Alleinerziehende sollen in den Arbeitsmarkt integriert werden: Der Integration von Alleinerziehenden in den Arbeitsmarkt soll besondere Aufmerksamkeit geschenkt werden. Da es bisher keine Vergleichszahlen über die Integrationsquote der Alleinerziehenden gibt, wird die Einwicklung in 2011 zunächst beobachtet.

Mit der Absicherung der gemeinsamen Jobcenter aus Arbeitsagenturen und kommunalen Trägern im Grundgesetz war im vergangenen Jahr auch die Arbeit der Optionskommunen verfassungsgemäß abgesichert worden.

„Für die Erreichung dieser Ziele müssen seitens des Bundes aber auch ausreichend Ressourcen zur Verfügung gestellt werden", forderte Landrat Bernhard Reuter, Vorsitzender des Niedersächsischen Landkreistages (NLT) und Sprecher der Optionskommunen angesichts der Kürzung der Eingliederungsmittel für das Jahr 2011.

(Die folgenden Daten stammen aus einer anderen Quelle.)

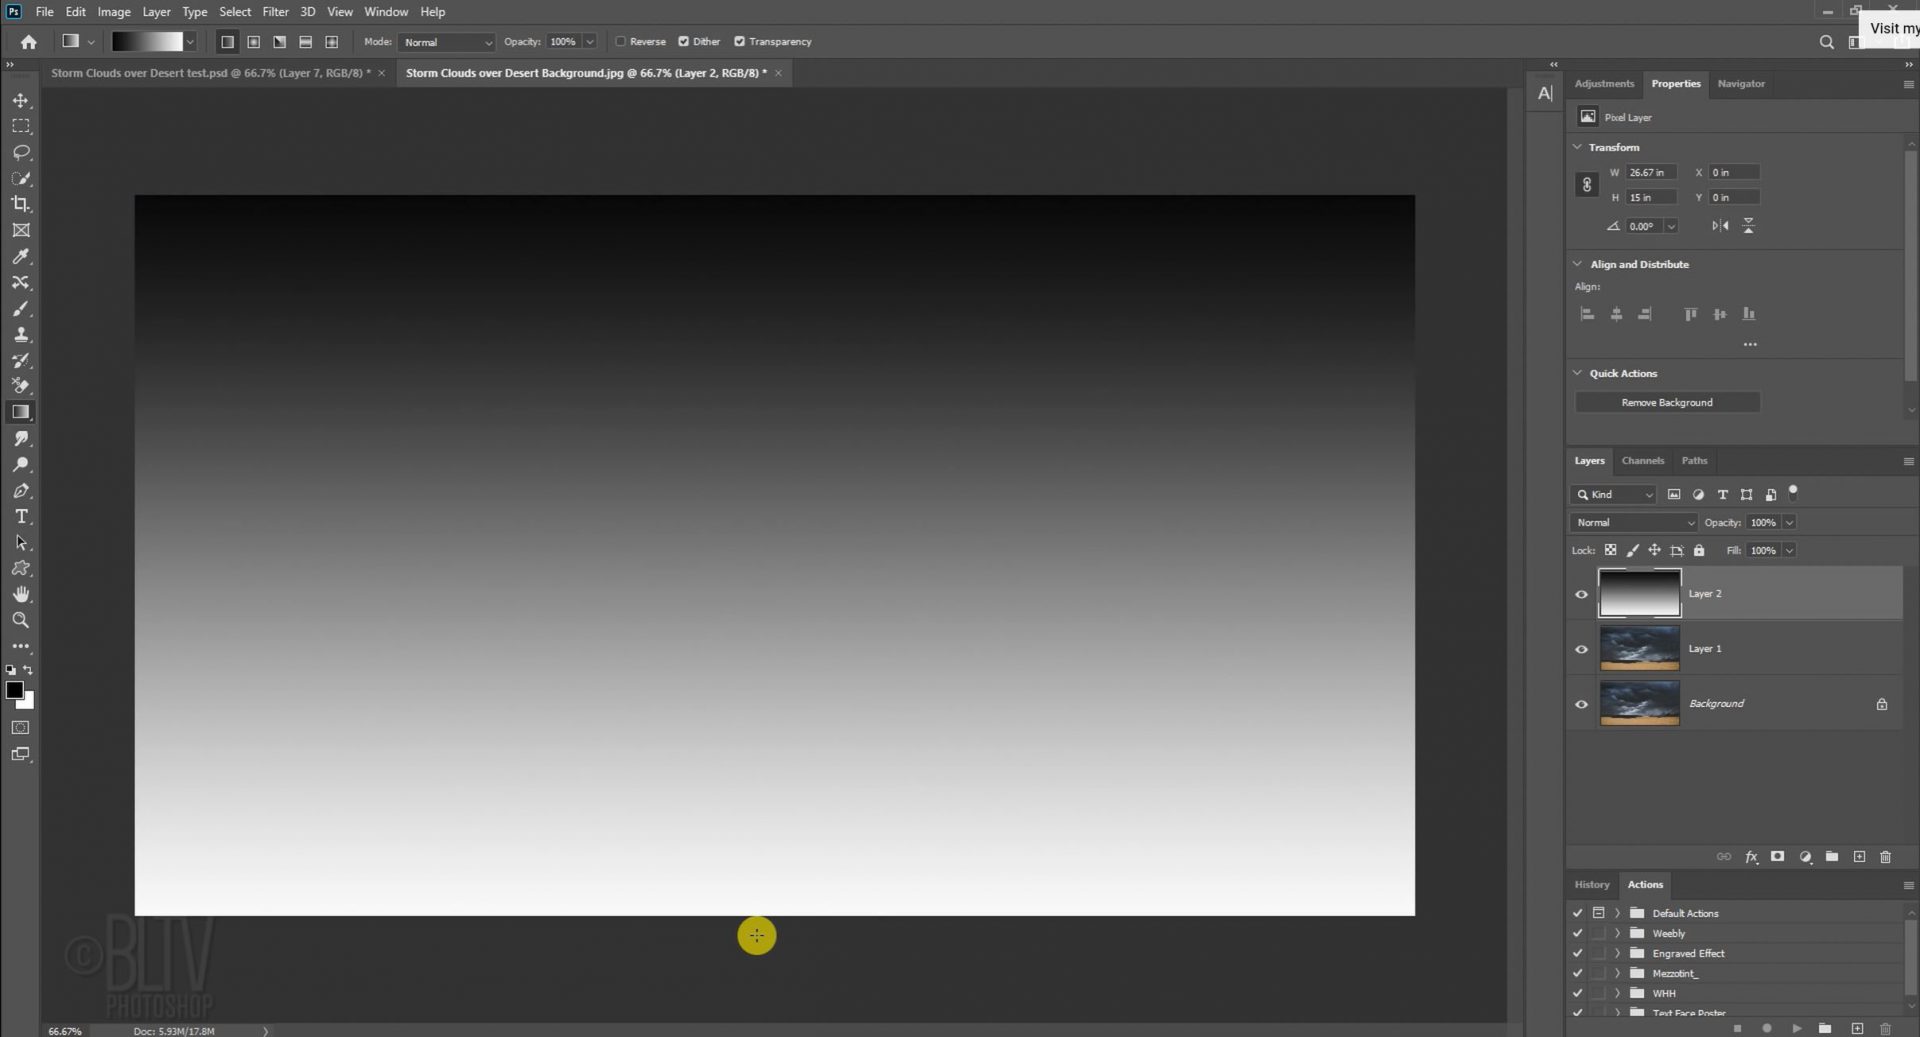Activate the Horizontal Type tool

coord(21,516)
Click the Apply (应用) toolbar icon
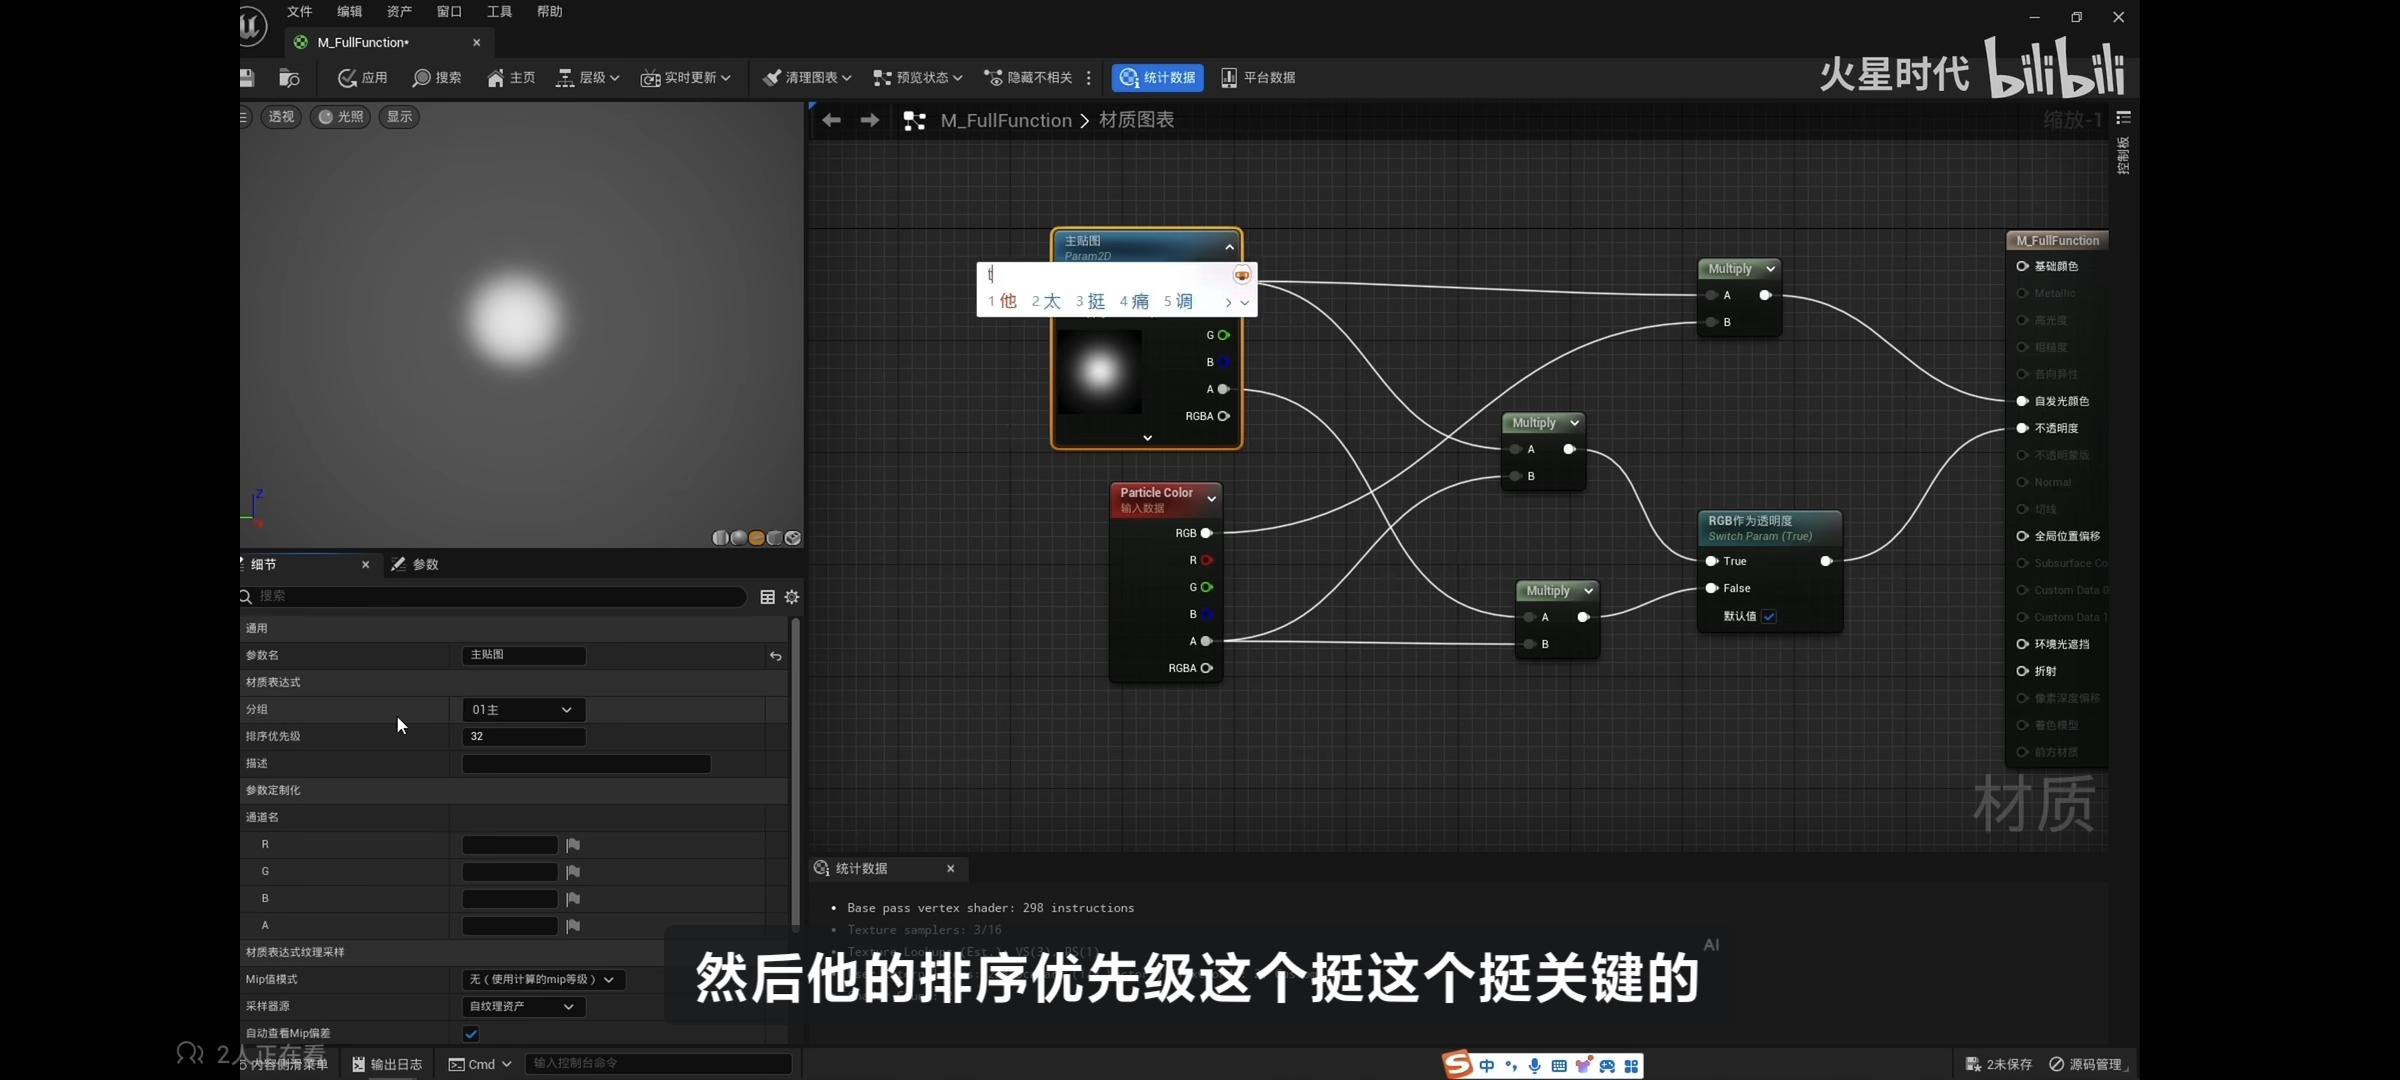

Oliver Liersch sieht gute Chancen, die Ziele zu erreichen: „Vor allem die rasante wirtschaftliche Erholung nach der Krise und das anhaltende Wachstum unserer Wirtschaft in Niedersachsen schaffen gute Voraussetzungen. Ich hoffe auf mindestens 2 % Wirtschaftswachstum in 2011 und rechne mit einem weiteren deutlichen Rückgang der Arbeitslosigkeit."

NLT-Vorsitzender Reuter ergänzte: „Neben diesen positiven Aussichten können die 13 Optionskommunen auf ein gewachsenes Fundament in der Zusammenarbeit mit dem Land aufbauen."

In Niedersachsen gab es im vergangenen Jahr durchschnittlich 299.600 Arbeitslose. Erstmals seit 18 Jahren wurde die Zahl von 300.000 Arbeitslosen unterschritten. Wie die Regionaldirektion der Bundesagentur für Arbeit erwartet auch das Land 2011 einen Rückgang der Arbeitslosigkeit auf unter 280.000 im Jahresdurchschnitt. Es ist realistisch, dass die Jobcenter mehr Arbeitslose in die Wirtschaft vermitteln und gleichzeitig weniger für Arbeitslosengeld II ausgeben müssen.

In Niedersachsen werden zum 1. Januar 2012 vier weitere Optionskommunen ihre Arbeit aufnehmen. Beworben haben sich die Landkreise Aurich, Friesland, Lüchow-Dannenberg, Schaumburg und Wittmund. Das Auswahlverfahren wird zum 31. März 2011 abgeschlossen sein.

Die derzeitigen niedersächsischen Optionskommunen sind die Landkreise Ammerland, Emsland, Göttingen, die Grafschaft Bentheim, Leer, Oldenburg, Osnabrück, Osterholz, Osterode am Harz, Peine, Rotenburg / Wümme, Soltau-Fallingbostel und Verden.

HINTERGRUND: bei dem Organisationsmodell der "Optionskommune" übernimmt die jeweilige Kommune, bisher meist ländliche Landkreise, alle Aufgaben, die früher das Arbeitsamt wahrgenommen hatte - von der Leistungsbewilligung bis hin zur Arbeitsvermittlung. Eigentlich als Experimentiermodell eingeführt, halten sich die Optionskommunen mit unterschiedlichen Erfolg bis heute.

Aber auch die Auseinandersetzungen über Vor- und Nachteile der regionalen Betreuung der Arbeitslosen reißen nicht ab. Nicht zuletzt vor diesem Hintergrund versucht die niedersächsische Landesregierung nun, über konkrete Zielvereinbarungen, Erfolge und Mißerfolge mess- und nachvollziehbarer zu machen. Auch die Ergebnisse einer Erfolgsauswertung durch das Forschungsinstitut INFAS ergab 2010 kein einheitliches Bild.

In Lüchow-Dannenberg zum Beispiel, dass sich auch um eine Bewilligung als Optionskommune beworben hat, müssten 54 neue Stellen in der Kreisverwaltung eingerichtet werden, um die neuen Aufgaben bewältigen zu können. Schon die Diskussion im Kreistag im vergangen Jahr anlässlich der Bewerbung um die Zulassung als Optionskommune zeigte, wie unterschiedlich die Abgeordneten das Organisationsmodell einschätzten. Nur nach zäher Diskussion konnte die notwendige Mehrheit für die Bewerbung erreicht werden.